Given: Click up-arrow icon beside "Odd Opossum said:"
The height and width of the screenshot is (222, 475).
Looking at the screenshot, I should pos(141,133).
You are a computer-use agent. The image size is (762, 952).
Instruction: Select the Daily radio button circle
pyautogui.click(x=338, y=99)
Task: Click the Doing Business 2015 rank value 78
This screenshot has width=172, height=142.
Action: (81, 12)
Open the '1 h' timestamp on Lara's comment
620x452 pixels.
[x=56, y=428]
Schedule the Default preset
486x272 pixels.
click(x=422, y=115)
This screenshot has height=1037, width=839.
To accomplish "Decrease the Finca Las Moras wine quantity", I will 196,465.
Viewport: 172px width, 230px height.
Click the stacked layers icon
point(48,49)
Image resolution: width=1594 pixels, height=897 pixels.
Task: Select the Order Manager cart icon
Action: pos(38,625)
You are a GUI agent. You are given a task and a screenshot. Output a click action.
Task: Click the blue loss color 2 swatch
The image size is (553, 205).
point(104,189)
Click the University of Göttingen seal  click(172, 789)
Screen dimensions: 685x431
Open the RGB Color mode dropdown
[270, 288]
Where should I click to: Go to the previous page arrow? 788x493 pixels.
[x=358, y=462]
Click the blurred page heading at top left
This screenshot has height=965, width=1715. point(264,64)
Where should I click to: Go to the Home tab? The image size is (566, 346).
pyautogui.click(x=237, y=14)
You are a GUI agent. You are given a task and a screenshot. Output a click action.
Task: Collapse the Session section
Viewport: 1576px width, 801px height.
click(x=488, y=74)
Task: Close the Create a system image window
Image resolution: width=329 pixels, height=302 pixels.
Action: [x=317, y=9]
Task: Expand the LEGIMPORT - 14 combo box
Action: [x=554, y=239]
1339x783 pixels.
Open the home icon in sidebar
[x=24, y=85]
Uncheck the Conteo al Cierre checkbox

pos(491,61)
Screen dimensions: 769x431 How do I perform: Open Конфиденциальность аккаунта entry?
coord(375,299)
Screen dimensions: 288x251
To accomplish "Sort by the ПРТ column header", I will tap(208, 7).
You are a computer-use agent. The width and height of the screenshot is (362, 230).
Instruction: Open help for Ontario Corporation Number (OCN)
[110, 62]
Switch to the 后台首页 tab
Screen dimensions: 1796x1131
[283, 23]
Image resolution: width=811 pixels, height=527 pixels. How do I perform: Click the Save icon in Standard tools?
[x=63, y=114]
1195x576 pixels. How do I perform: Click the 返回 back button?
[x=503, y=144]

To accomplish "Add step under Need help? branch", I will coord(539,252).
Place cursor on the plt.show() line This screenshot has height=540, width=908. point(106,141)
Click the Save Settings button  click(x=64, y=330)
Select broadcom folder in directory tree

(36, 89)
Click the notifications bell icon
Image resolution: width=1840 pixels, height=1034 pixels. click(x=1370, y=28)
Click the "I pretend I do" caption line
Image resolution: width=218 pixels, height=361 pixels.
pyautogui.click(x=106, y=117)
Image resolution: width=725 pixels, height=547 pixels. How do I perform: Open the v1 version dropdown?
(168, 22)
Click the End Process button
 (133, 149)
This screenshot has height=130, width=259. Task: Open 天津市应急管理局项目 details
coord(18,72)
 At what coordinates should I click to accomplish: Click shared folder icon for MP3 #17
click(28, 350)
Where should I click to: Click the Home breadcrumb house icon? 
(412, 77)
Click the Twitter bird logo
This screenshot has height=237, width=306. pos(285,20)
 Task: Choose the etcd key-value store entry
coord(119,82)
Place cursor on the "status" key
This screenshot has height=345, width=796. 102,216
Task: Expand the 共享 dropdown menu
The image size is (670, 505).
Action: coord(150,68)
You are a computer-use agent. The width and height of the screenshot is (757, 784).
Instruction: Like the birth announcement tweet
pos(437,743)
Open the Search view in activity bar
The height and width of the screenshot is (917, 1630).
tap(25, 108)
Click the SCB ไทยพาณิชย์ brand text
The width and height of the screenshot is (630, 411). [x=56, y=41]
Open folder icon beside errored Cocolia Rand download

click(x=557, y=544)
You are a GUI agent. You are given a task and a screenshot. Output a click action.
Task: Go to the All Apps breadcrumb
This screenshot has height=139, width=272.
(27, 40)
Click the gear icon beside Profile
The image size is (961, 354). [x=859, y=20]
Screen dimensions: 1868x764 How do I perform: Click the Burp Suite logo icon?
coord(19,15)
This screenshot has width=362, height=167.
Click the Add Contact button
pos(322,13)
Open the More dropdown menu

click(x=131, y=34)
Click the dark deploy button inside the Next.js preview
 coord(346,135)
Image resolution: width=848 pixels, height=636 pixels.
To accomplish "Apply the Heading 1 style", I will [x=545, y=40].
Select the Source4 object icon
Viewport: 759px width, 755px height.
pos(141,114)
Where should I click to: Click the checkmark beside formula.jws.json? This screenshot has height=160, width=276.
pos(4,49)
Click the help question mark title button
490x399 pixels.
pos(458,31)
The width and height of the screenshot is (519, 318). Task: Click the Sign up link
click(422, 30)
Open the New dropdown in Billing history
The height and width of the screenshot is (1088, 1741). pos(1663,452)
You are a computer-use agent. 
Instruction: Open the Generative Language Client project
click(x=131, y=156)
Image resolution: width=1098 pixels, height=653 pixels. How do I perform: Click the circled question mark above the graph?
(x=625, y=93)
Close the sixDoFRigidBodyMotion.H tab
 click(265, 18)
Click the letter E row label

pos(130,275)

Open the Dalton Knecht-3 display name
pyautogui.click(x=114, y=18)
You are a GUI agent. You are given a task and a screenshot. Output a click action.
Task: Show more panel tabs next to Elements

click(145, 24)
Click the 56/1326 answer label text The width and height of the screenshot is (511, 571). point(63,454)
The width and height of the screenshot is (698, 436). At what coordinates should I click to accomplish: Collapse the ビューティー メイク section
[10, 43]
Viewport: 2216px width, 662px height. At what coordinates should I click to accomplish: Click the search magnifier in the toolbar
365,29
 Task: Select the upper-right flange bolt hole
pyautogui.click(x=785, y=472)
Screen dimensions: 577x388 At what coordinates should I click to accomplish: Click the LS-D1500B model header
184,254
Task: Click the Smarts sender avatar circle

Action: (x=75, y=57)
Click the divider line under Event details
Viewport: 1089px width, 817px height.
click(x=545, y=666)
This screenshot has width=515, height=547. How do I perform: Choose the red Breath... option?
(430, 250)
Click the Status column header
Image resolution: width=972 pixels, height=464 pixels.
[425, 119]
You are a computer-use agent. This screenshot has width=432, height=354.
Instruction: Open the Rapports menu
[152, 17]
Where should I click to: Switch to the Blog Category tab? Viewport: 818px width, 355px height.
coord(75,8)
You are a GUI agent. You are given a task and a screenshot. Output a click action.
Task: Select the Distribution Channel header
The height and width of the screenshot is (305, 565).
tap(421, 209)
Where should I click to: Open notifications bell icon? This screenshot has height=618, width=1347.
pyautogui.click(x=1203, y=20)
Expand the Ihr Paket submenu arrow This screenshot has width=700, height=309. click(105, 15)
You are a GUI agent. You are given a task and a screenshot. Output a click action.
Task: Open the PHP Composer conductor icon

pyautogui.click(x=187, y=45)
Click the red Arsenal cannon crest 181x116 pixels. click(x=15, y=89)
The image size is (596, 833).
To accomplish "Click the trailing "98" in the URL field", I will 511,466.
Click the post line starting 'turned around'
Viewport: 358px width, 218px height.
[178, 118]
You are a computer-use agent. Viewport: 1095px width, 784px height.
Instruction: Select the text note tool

● ● ● ● ●

**Instructions for the task:** In the records above, begin at the line that has "I will coord(539,252)." and stop after the line that has "pyautogui.click(x=106, y=117)". Write out only those lines again, replacing "Save Settings" with "Apply Settings" and keeping everything else the same.

**Solution:**
To accomplish "Add step under Need help? branch", I will coord(539,252).
Place cursor on the plt.show() line This screenshot has height=540, width=908. point(106,141)
Click the Apply Settings button  click(x=64, y=330)
Select broadcom folder in directory tree

(36, 89)
Click the notifications bell icon
Image resolution: width=1840 pixels, height=1034 pixels. click(x=1370, y=28)
Click the "I pretend I do" caption line
Image resolution: width=218 pixels, height=361 pixels.
pyautogui.click(x=106, y=117)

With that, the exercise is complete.